Sunday, March 27, 2011

Breaking the 2nd Law

The second law of thermodynamics, very roughly stated, is that the order of an isolated system will tend to decrease. Put another way, things fall apart, rot, decay. Gases dissipate. Suns explode and, eventually, disappear. The cinder blocks under the car in my front lawn will eventually crumble and the car itself will rust away in a few hundred years and the polymers it contains in a few thousand.

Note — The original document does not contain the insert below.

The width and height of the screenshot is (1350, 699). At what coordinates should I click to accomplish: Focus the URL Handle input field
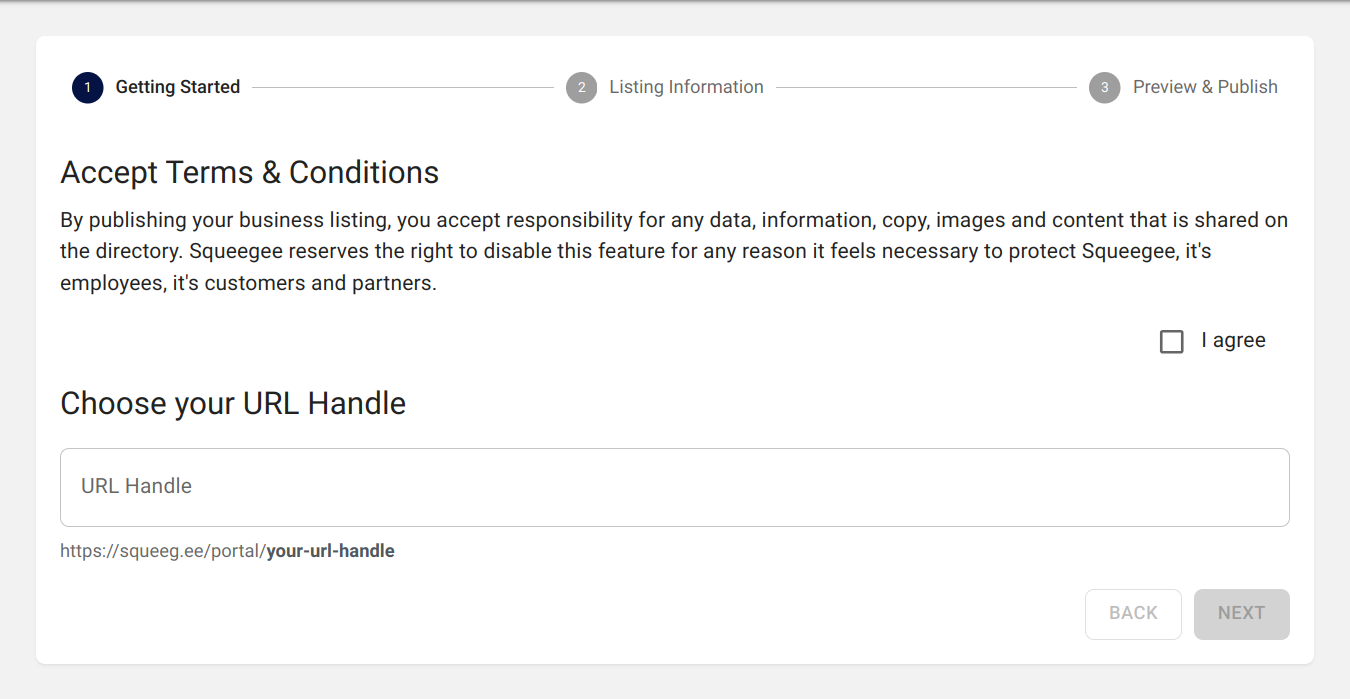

But I'm not sure I buy that. It seems to ignore the rather startling fact that there is a consciousness in the universe positing all of this. It seems to ignore the fact that out of the chaos of a gas cloud, a solar system coalesced, formed a planet, and on that planet through some chain of events, atoms linked into molecules of the right type, and those molecules of a certain sort tended to amass into "active" complex proteins and enzymes and whatnot, and all that mess finally organized into me typing this idea out on a laptop.

I know nothing about the proper way to measure entropy. I probably can't afford an entropometer. But it seems rather sensible that the amount of order in a single paramecium or simple bacteria  is rather large. The complex interaction of dna, proteins, lipids, etc... that provide for material intake, metabolism, and pro-creation of those little buggers is astounding. The "order" in a single bacteria cell must counteract the disorder in an exploded sun, in the entropy balance.

When considering the massively astounding amounts of order and on-going pro-creative activity on this planet, it seems quite possible it outweighs all the disorder in the balance of the universe.

This makes me wonder about time.

I have read that entropy is a demonstration of the "arrow of time". What has happened to that arrow since this big bag that gave rise to all this freaking order and information of elements arranged just so on our modest little marble in space?

How can anyone say with a straight face that "entropy tends to increase" when the very sentence comes from the one of the still most astoundingly organized information filled object know to us... the human brain cum consciousness.

I sure have a lot to learn about proper discussions of entropy, but I think scientists who insist entropy tends to increase need to look in the mirror and explain what they see, or even that they see, or even that there is a mirror.